Harun Alpsoy

Personal information
- Full name: Harun Alpsoy
- Date of birth: 3 March 1997 (age 29)
- Place of birth: Menziken, Switzerland
- Height: 1.85 m (6 ft 1 in)
- Position: Midfielder

Team information
- Current team: Serikspor

Youth career
- 2005–2006: FC Menzo Reinach
- 2006–2012: FC Luzern
- 2012–2015: Grasshopper

Senior career*
- Years: Team / Apps / (Gls)
- 2015–2016: Grasshopper II / 20 / (3)
- 2015–2017: Grasshopper / 15 / (0)
- 2017–2022: Antalyaspor / 33 / (2)
- 2020–2021: → Altay (loan) / 9 / (0)
- 2022–2023: Bodrumspor / 0 / (0)
- 2023: Schaffhausen / 16 / (0)
- 2023–2025: Adanaspor / 58 / (0)
- 2025–2026: Boluspor / 14 / (1)
- 2026–: Serikspor / 0 / (0)

International career^{‡}
- 2012: Switzerland U15 / 3 / (0)
- 2013: Switzerland U16 / 2 / (0)
- 2013–2014: Switzerland U17 / 9 / (1)
- 2015: Switzerland U18 / 1 / (0)
- 2015–2016: Switzerland U19 / 11 / (3)
- 2018: Turkey U20 / 4 / (0)

= Harun Alpsoy =

Turkish footballer (born 1997)

Harun Alpsoy (born 3 March 1997) is a professional footballer who plays for Turkish TFF 2. Lig club Serikspor.

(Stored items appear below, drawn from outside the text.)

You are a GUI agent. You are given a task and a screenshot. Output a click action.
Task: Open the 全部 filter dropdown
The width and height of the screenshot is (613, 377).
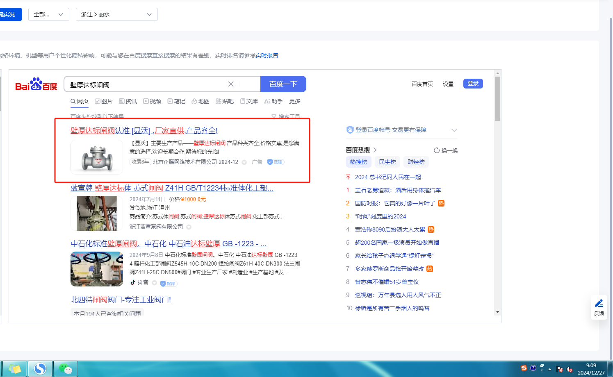pos(48,14)
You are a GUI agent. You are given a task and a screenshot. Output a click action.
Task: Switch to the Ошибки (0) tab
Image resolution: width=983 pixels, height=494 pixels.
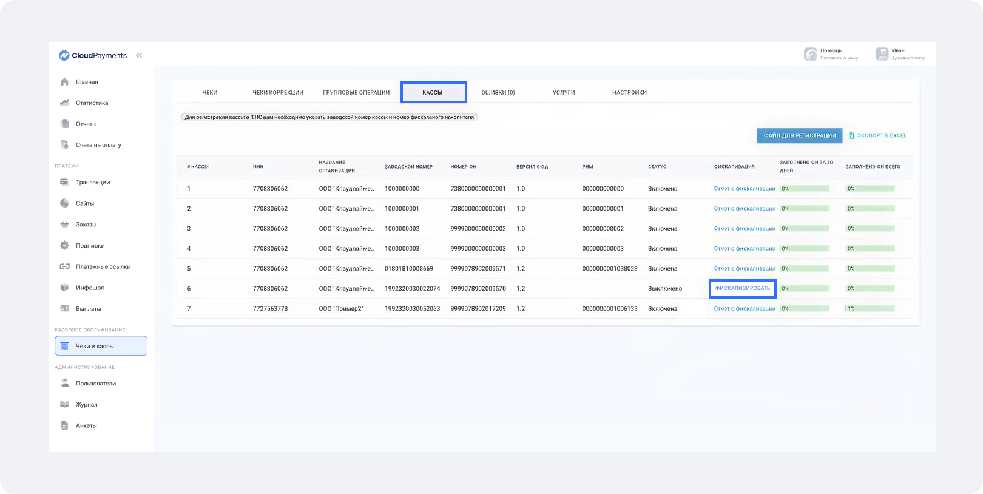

Born in Switzerland, he represented it internationally, before switching allegiance to Turkey.

==International career==
Alpsoy was born in Switzerland and is of Turkish descent. Originally a youth international for Switzerland, Alpsoy switched to represent Turkey. He made his international debut for the Turkey U20s in a 2-1 2018 Toulon Tournament win over the Japan U20s on 28 May 2018.